Só mesmo desconhecendo os bastidores e as regras deste esporte se pode imaginar que ele não seja em sua magnitude o esporte do século. Suas regras, seus limites são muito bem especificados, tornando-o um esporte absolutamente seguro e regular. Milenarmente, se assim posso falar, os homens já se degladiavam, antes sem regras, mas como tudo no mundo e na historia evolui, chegamos ao atual MMA.
Como todo esporte ele tem suas lesões especificas e em função de boa parte destas lesões acontecerem na face, isso, às vezes, assusta ao expectador. Me perguntaram se achava o esporte agressivo, e minha resposta foi categórica: Não! Explico porquê: para que eu possa julgar a  agressividade de qualquer coisa, até mesmo de um esporte tenho que me basear em dados e comparações.

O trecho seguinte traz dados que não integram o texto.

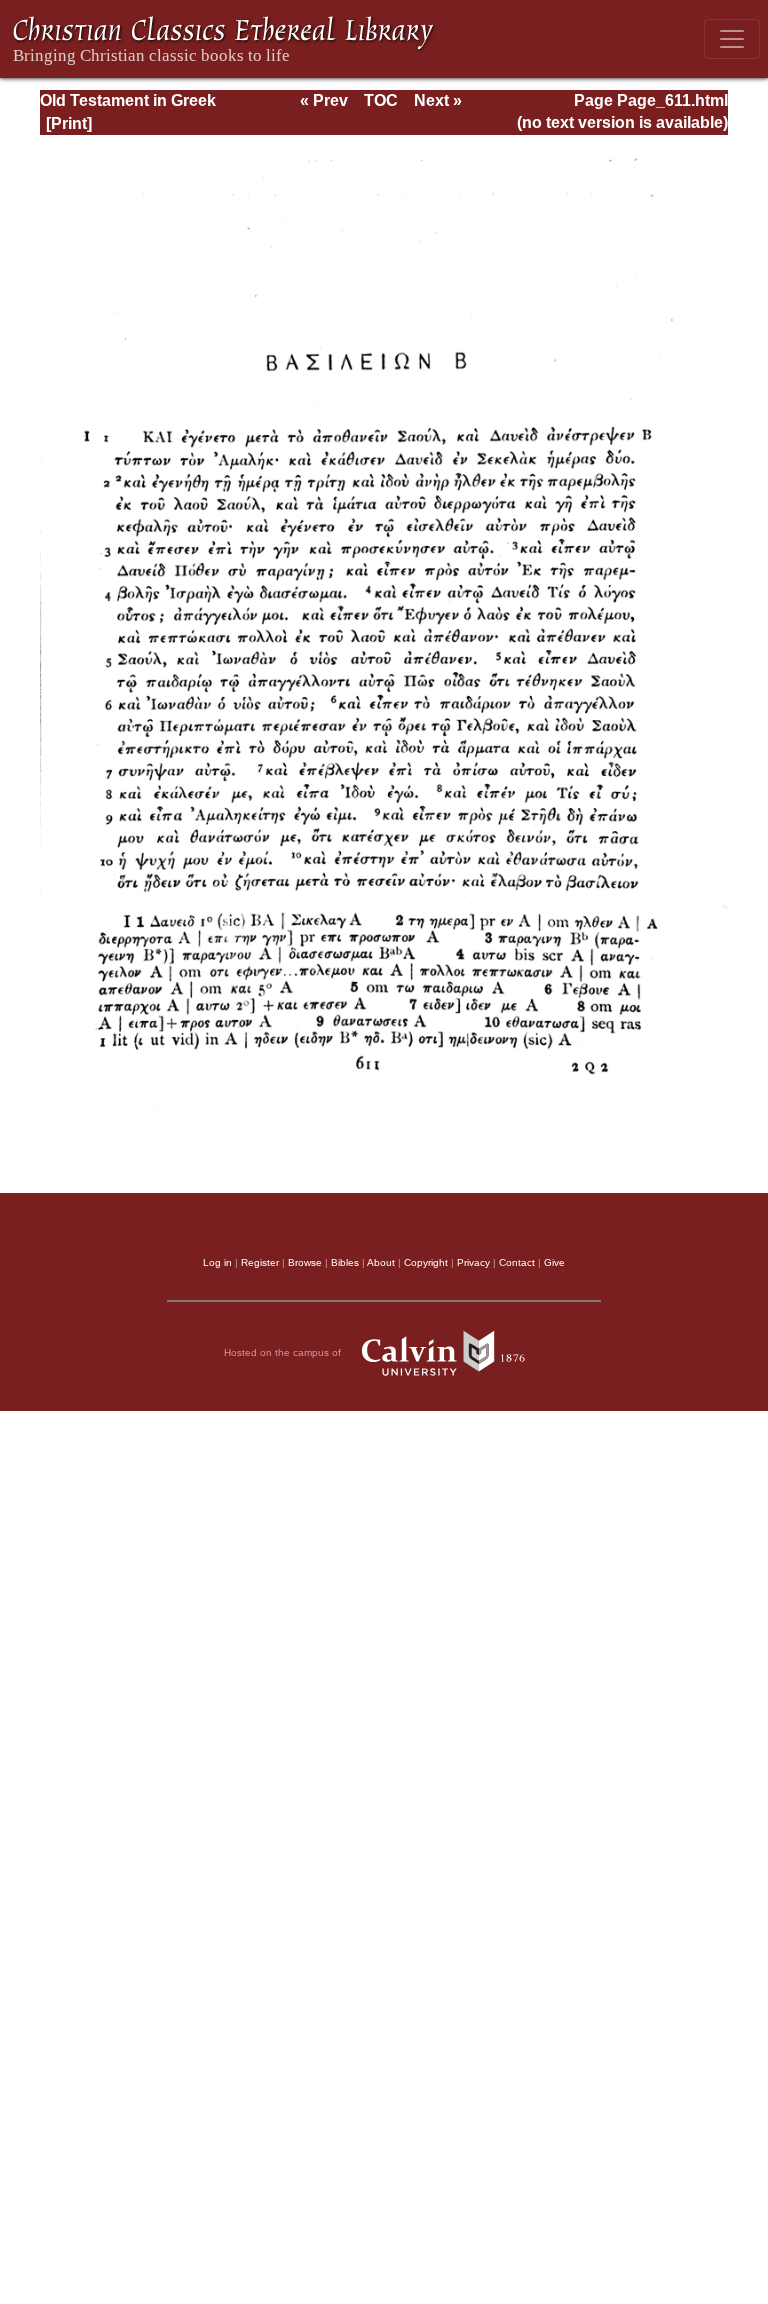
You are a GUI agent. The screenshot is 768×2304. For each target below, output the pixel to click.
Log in (217, 1262)
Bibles (345, 1262)
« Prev (324, 100)
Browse (305, 1262)
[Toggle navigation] (732, 39)
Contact (517, 1262)
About (381, 1262)
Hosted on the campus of (284, 1352)
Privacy (473, 1262)
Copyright (426, 1262)
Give (554, 1262)
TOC (381, 100)
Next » (438, 100)
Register (260, 1262)
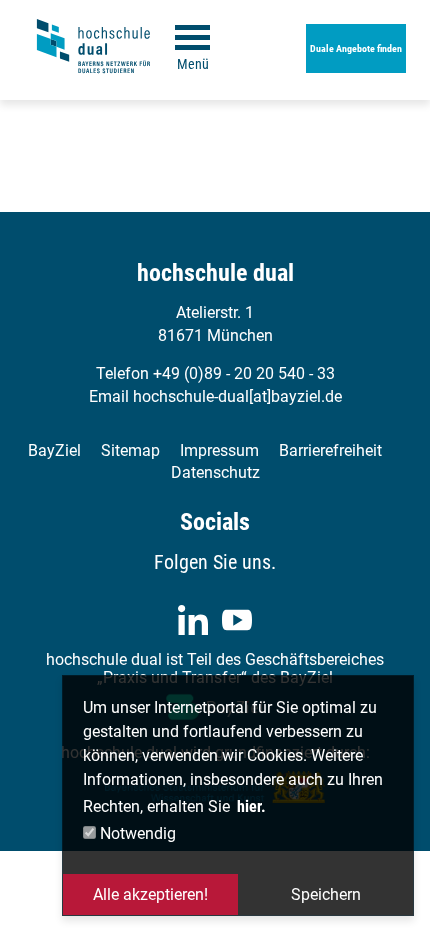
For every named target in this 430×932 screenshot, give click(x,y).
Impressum (219, 450)
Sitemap (130, 450)
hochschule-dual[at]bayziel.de (237, 396)
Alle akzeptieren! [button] (150, 894)
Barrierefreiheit (330, 450)
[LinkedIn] (193, 620)
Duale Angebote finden (356, 48)
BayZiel (54, 450)
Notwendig (136, 833)
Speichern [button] (326, 894)
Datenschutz (215, 472)
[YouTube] (237, 620)
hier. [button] (251, 806)
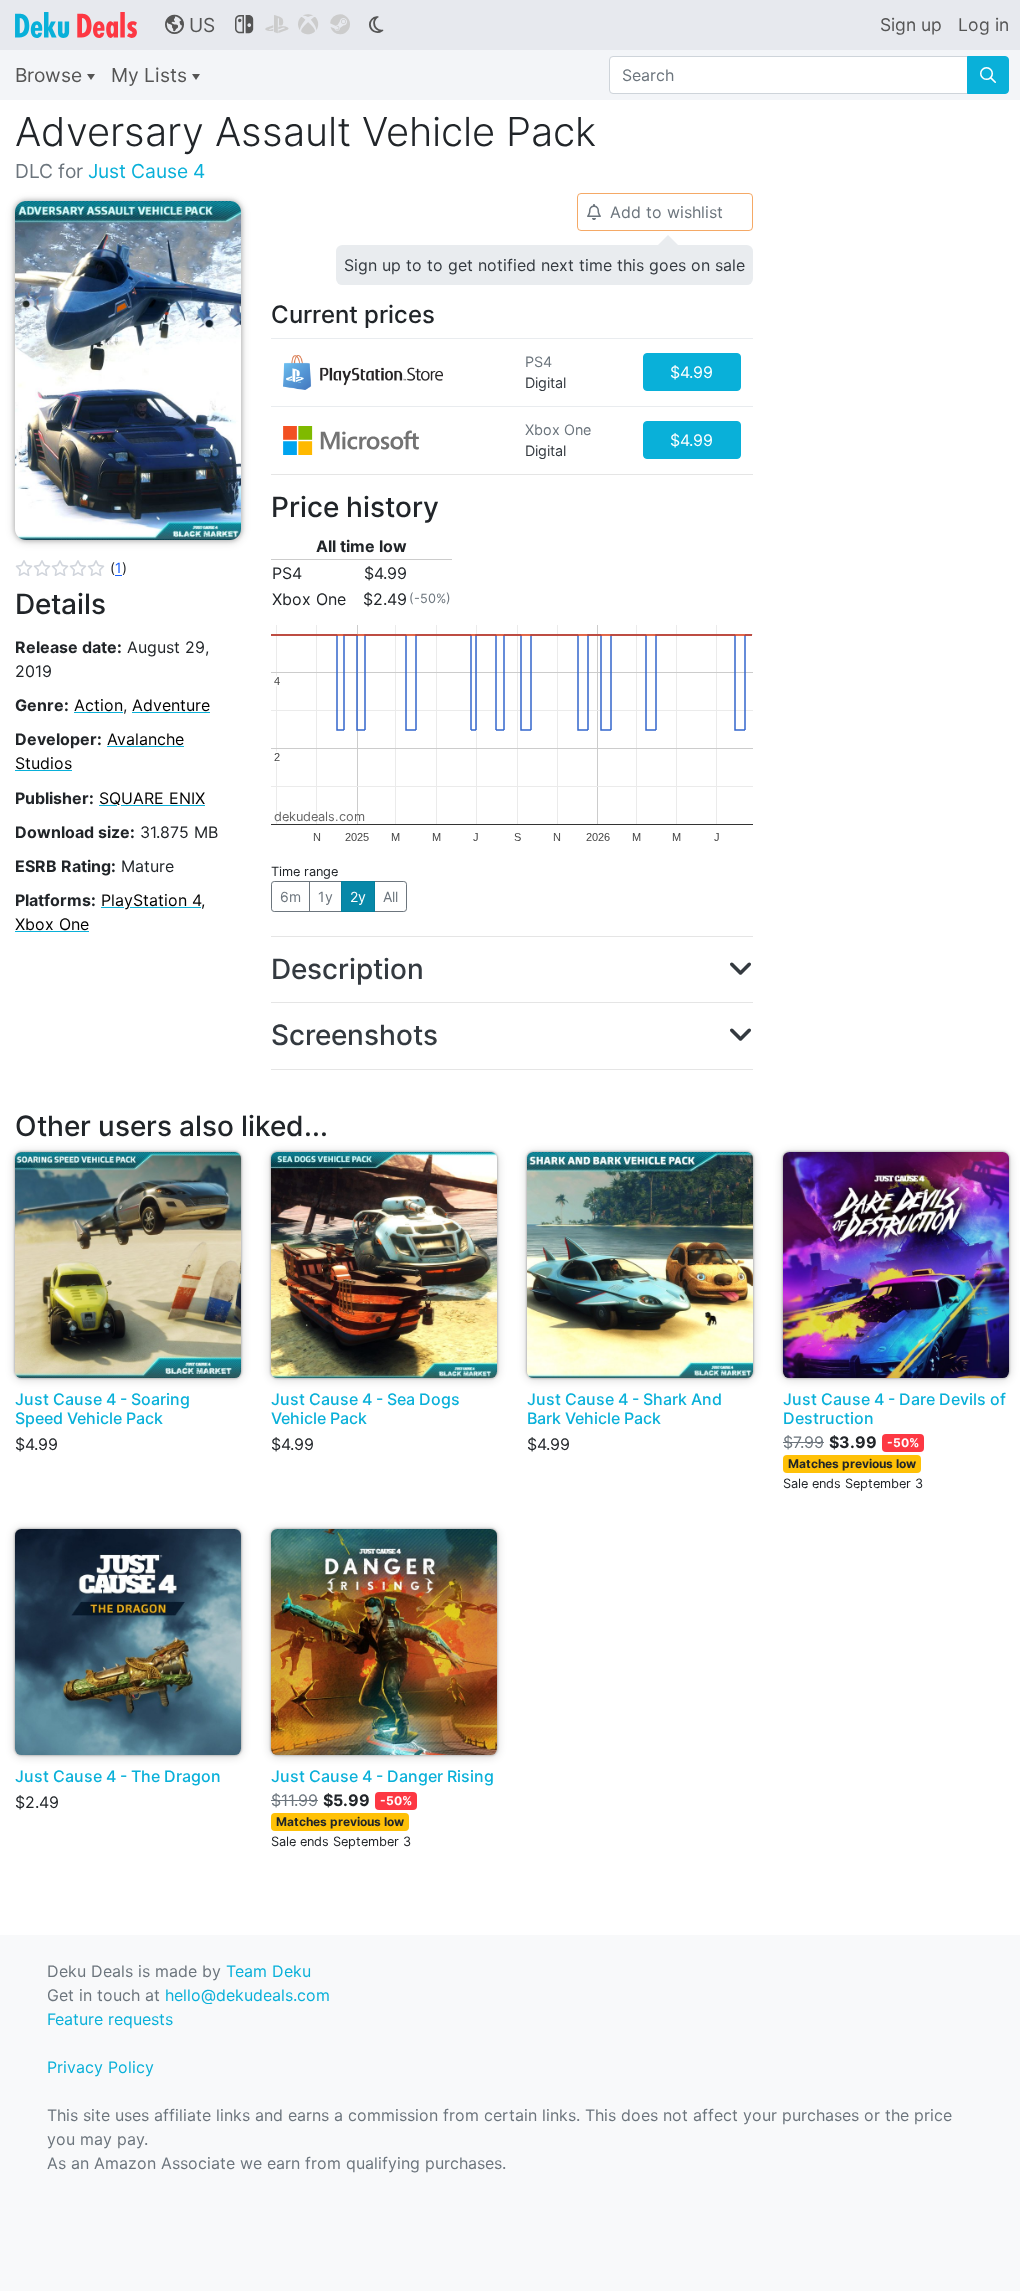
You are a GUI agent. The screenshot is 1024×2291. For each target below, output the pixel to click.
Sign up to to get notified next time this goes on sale (544, 265)
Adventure (171, 705)
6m (290, 896)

Na última década venho atuando junto ao futebol onde sou médico do Esporte Clube Bahia. Se considerar apenas de 2006 pra cá, e comparar o futebol com MMA, posso trazer um dado alarmante. No time do Bahia realizei mais de 30 cirurgias em função das mais diversas lesões: joelho, tornozelo, antebraço, ombro. Já na equipe do professor Dorea, não foram mais do que cinco. Olha que a equipe é muito grande. Dentre esses pacientes pude acompanhar Júnior dos Santos “Cigano”, nosso campeão mundial, desde o momento de sua lesão, 12 dias antes de disputar o título mundial. Quando o examinei ainda deitado no tatame tive a certeza da lesão do menisco e para tranquilizá-lo listei os jogadores de futebol que tinham sofrido lesões semelhante no ano anterior. Isso foi o mais interessante, pois rapidamente listei cinco atletas. Assim pude perceber o quanto agressivo é o futebol. Sorte termos meu colega Arivan Gomes, fisioterapeuta esportivo por perto e deu assistência imediata ao Junior.

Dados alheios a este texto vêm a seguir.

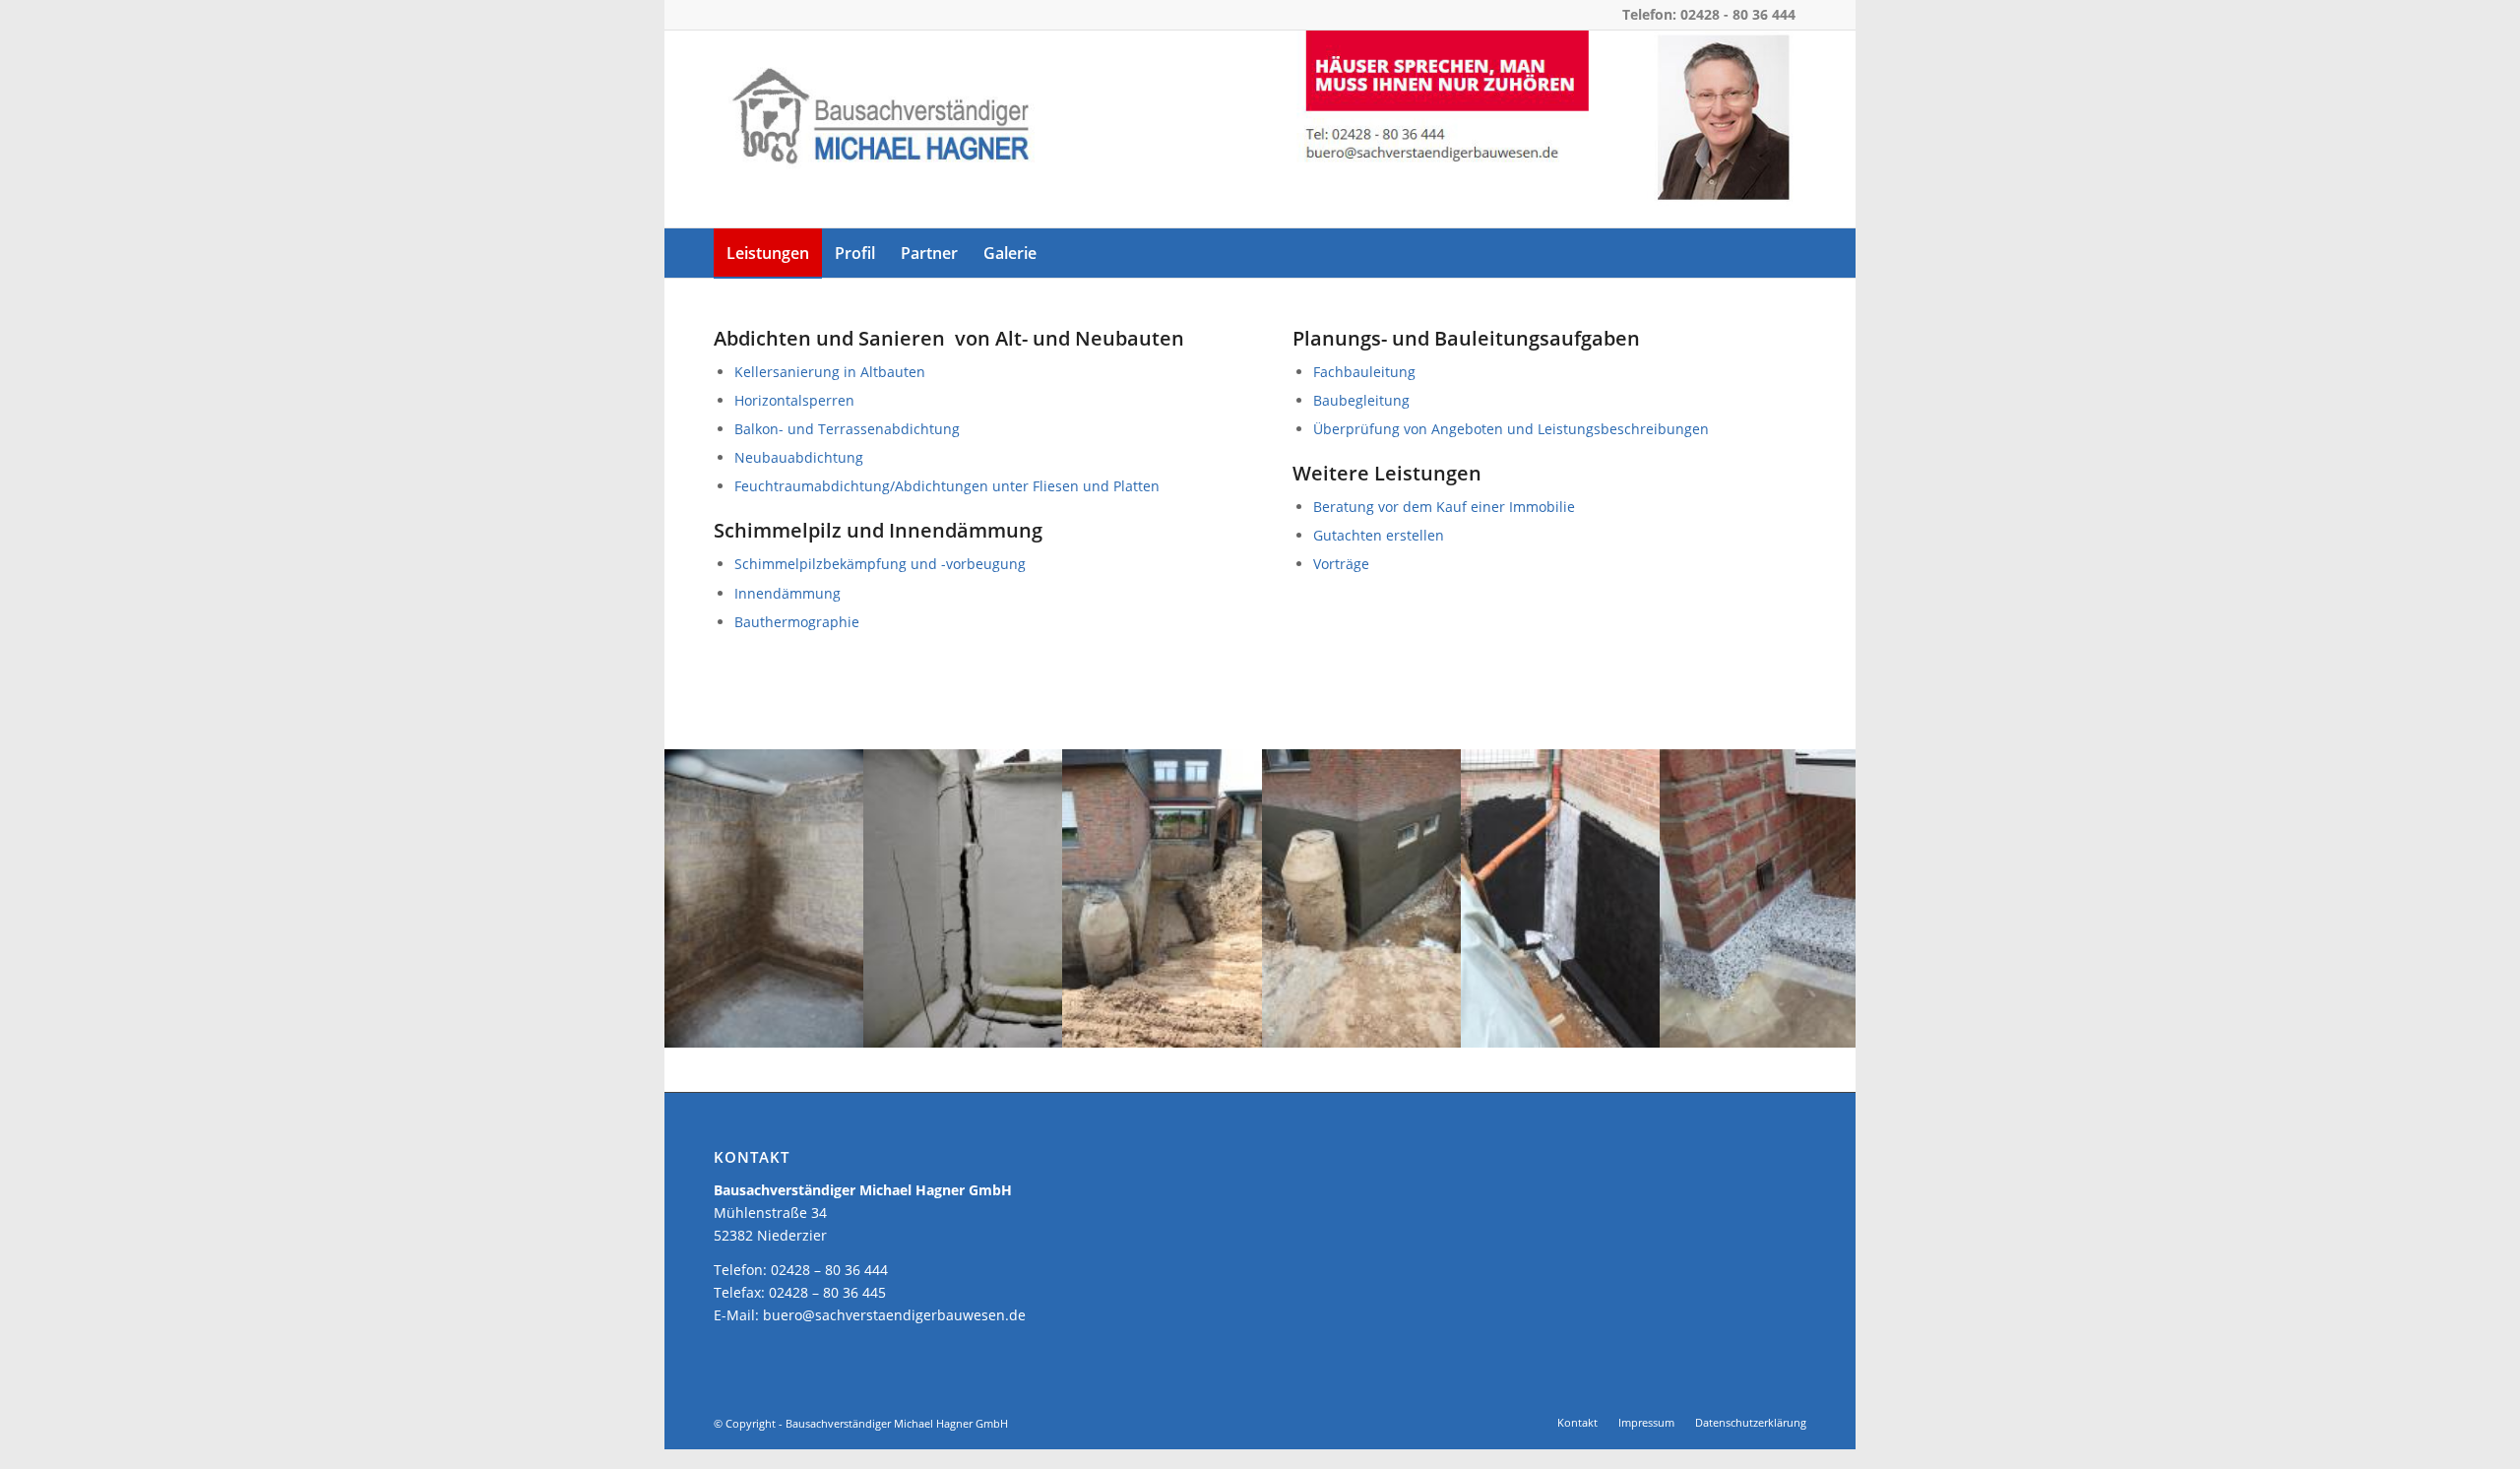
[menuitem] (768, 253)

Claro que ao ver uma laceração (corte) na face com sangramento assusta muita mais, mas o fato de assustar não significa que o esporte seja mais agressivo. Comparar o MMA com o futebol americano, por exemplo, é como fazer uma luta de Davi com Golias. O futebol Americano lesiona muito mais que o MMA e retira atletas de carreira profissional muito mais constantemente e é muito menos criticado. A verdade é que toda vez que se retrata um esporte de “luta” a agressividade vem à tona, pois todos imaginam uma disputa pessoal e sangrenta.
Também seria demagogia de minha parte falar que o MMA é inofensivo, claro que não. Hoje uma estatística feita por mim em mais de 20 eventos de MMA onde coordenei o departamento médico aqui na Bahia mostrou que 66% das lesões foram cortes, 24% contusões e 10% entorses onde envolviam as chaves de braço, de joelho, de tornozelo e outras . E sempre o que mais choca são aquelas contusões na face onde se forma um grande hematoma deformando o rosto do atleta. Claro que são lesões desagradáveis de se ver, mas são lesões, na sua grande maioria, superficiais de fácil tratamento onde muitas vezes apenas o gelo é o tratamento indicado.
O que vemos é que, ao se tornar atleta, seja qual for o esporte, temos em mente não se ele vai se lesionar , mas sim quando. As lesões esportivas são tão frequentes que hoje virou uma sub-especialidade da ortopedia, chamada Traumatologia Esportiva. Atleta, na essência da palavra, que não quer se lesionar deve procurar o xadrez ou a dama como esporte, pois nestes sim as lesões inexistem. Ou melhor, eles podem desenvolver Lesões por Esforço Repetitivo (LERs).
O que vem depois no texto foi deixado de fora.